On this day in labor history, the year was 2010.
That was the day thirty-three Chilean miners were finally pulled to safety after being trapped for sixty-nine days.
Workers had been mining copper and gold twenty three hundred feet down, at the San Jose mine near the northern city of Copiapo, when the mine caved in, in early August.
The Compania Minera San Esteban Primera waited several hours to notify authorities and rescue efforts only began two days later.
Trapped miners initially tried to escape through ventilation shafts but found required ladders missing.
Each route they attempted was blocked by fallen rock or threatened additional collapse.

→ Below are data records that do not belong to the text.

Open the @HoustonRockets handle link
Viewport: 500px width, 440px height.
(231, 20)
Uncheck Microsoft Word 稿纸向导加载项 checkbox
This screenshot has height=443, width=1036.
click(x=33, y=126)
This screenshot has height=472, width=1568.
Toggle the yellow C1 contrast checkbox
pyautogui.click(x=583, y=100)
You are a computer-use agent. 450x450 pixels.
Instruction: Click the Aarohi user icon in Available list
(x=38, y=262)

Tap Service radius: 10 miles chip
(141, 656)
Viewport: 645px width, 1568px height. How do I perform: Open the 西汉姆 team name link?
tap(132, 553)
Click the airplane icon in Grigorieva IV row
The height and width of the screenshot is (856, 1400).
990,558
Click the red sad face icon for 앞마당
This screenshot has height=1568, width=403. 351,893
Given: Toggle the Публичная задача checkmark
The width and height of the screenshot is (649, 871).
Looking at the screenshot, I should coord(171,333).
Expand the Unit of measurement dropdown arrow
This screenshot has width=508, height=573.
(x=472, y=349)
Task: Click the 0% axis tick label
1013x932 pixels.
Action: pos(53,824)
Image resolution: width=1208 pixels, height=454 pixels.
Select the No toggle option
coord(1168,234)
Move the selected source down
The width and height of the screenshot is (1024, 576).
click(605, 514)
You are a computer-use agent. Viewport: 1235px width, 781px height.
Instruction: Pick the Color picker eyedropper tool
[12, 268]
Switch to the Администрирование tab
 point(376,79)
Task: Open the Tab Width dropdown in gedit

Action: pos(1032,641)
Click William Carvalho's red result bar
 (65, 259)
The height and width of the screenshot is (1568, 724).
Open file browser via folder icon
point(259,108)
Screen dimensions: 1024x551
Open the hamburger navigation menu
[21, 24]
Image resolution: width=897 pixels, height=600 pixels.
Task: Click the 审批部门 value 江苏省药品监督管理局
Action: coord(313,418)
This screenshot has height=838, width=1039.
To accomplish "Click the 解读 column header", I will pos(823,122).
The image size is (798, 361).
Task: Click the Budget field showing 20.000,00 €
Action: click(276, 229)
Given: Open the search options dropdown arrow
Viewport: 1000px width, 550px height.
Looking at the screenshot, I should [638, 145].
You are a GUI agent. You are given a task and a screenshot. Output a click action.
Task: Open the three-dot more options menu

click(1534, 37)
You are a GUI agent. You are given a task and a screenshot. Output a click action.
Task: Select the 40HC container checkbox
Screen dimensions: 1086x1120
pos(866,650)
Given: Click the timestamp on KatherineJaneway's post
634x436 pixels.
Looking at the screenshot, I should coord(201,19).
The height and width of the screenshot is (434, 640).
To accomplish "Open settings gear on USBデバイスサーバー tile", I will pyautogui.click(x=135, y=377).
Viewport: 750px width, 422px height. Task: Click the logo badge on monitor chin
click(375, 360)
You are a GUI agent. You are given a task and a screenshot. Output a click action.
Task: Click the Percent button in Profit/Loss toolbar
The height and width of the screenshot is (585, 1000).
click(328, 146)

A state owned mining company took over rescue efforts and soon they began, as Geologist Sorena Sorensen noted, prospecting for people.
Initial exploratory boreholes failed to locate miners because mineshaft maps had never been updated.
Rescuers had no idea whether miners were even still alive.
Finally, seventeen days later, the eighth borehole reached them.
The miners tapped on the drill and taped notes to it, alerting rescuers above they were indeed alive and well.
Food, medicine and other supplies were lowered down to them as rescue efforts intensified.
Mini cameras were also lowered down and the miners videotaped messages of their continued ordeal.
They told how they continued to search for possible escape routes and agreed to ration their limited food supplies so they could all survive.
The first of three drilling plans to free the miners began.
It was an international effort.
The Chilean Navy consulted with NASA to design and construct the rescue pods.
Throughout the entire process, rescuers worked to prevent additional cave-ins and rock falls.
Finally the extraction process began and in less than 48 hours all emerged as heroes.